Task instructions =>
A - In the account of the triplets' birth in Chad, at what time were the two breech babies delivered at the hospital?
B - Turn the paragraph of the triplets' birth account that begins "When the mother arrived at our hospital" into a short list that keeps its main facts.

Excerpt =>
◇ ◇ ◇ ◇ ◇
Triplets (!) - two sisters and a brother were born a week ago. The sisters were born first and then came the brother. They do not yet have names, but their mother knows them apart needless to say. They got off to a rocky start but are doing well now.
I got to know this family on February 27 when Dr. Guy, our Congolese expatriate doctor, called me while I was working in the MSF office. A community health worker hired by Medecins Sans Frontieres sent message by mobile phone that there was a mother in a village who gave birth to one baby at three in the morning, but she had not delivered a suspected second one. Dr. Guy asked me to support an effort to bring the mother to the hospital. As is our protocol for such a case, I agreed immediately. The ambulance of the Chadian Ministry of Health then came to our MSF base and obtained enough fuel from us to make the trip to the village and back. We sent an MSF midwife with the ambulance in case medical care was needed en route.
When the mother arrived at our hospital, our MSF maternity nurse supervisor not only assessed the mother by physical examination but he also examined the mother by portable ultrasound. The ultrasound in the hospital was put in place by MSF. At that point, the midwife realized there was not just one other baby left to be delivered, there were two! Both babies in breech position were successfully delivered at 3 p.m. in the hospital, and all three are alive today, as well as the mother. Baby one weighed 4.1 pounds and baby two and three both were 4.4 pounds.
Survival in motherhood is a challenge in this setting and is a key reason for MSF's work in Chad. Another woman who suffered complications from a spontaneous abortion died last night at our hospital, following a hysterectomy for uncontrollable bleeding. She was brought to intensive care from the operating room. I remember the eight staff lifting her stretcher up the stairs and into the crowded, hot intensive care room. One midwife, several nurses and two doctors cared for her but she died this morning after we tried our best. This mother leaves behind seven children.
◇ ◇ ◇ ◇ ◇
Input data =>
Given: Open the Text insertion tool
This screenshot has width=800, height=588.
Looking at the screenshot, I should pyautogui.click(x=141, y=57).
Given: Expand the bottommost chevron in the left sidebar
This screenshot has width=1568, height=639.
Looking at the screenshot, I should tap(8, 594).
◇ ◇ ◇ ◇ ◇
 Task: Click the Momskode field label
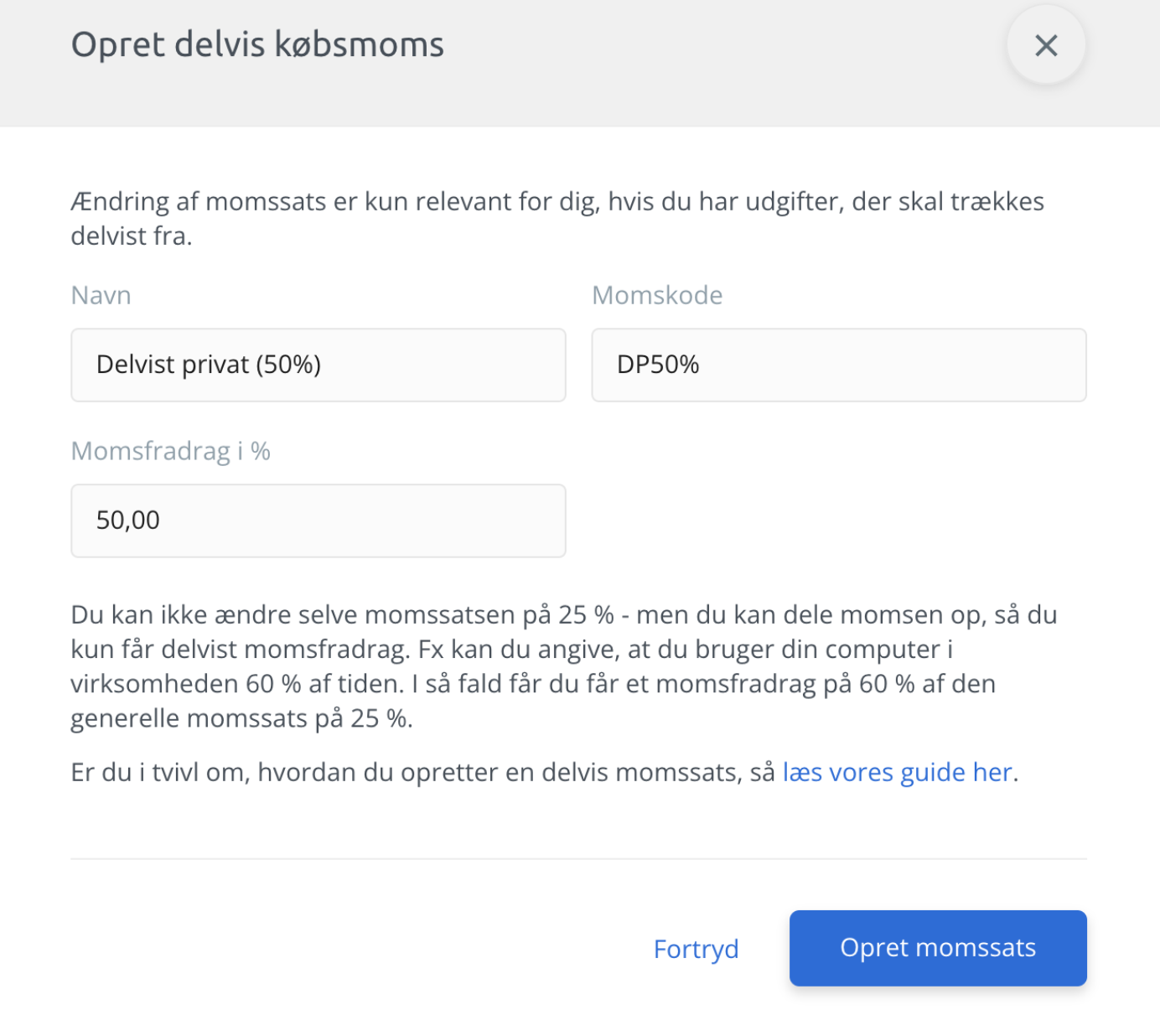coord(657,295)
◇ ◇ ◇ ◇ ◇
Task results =>
A - At 3 p.m.

B -
- At the hospital, the MSF maternity nurse supervisor assessed the mother by physical examination and by portable ultrasound.
- MSF had put the hospital's ultrasound in place.
- The midwife then realized that two more babies, not one, remained to be delivered.
- Both babies, in breech position, were successfully delivered at 3 p.m.
- All three babies and the mother are alive.
- Baby one weighed 4.1 pounds; babies two and three each weighed 4.4 pounds.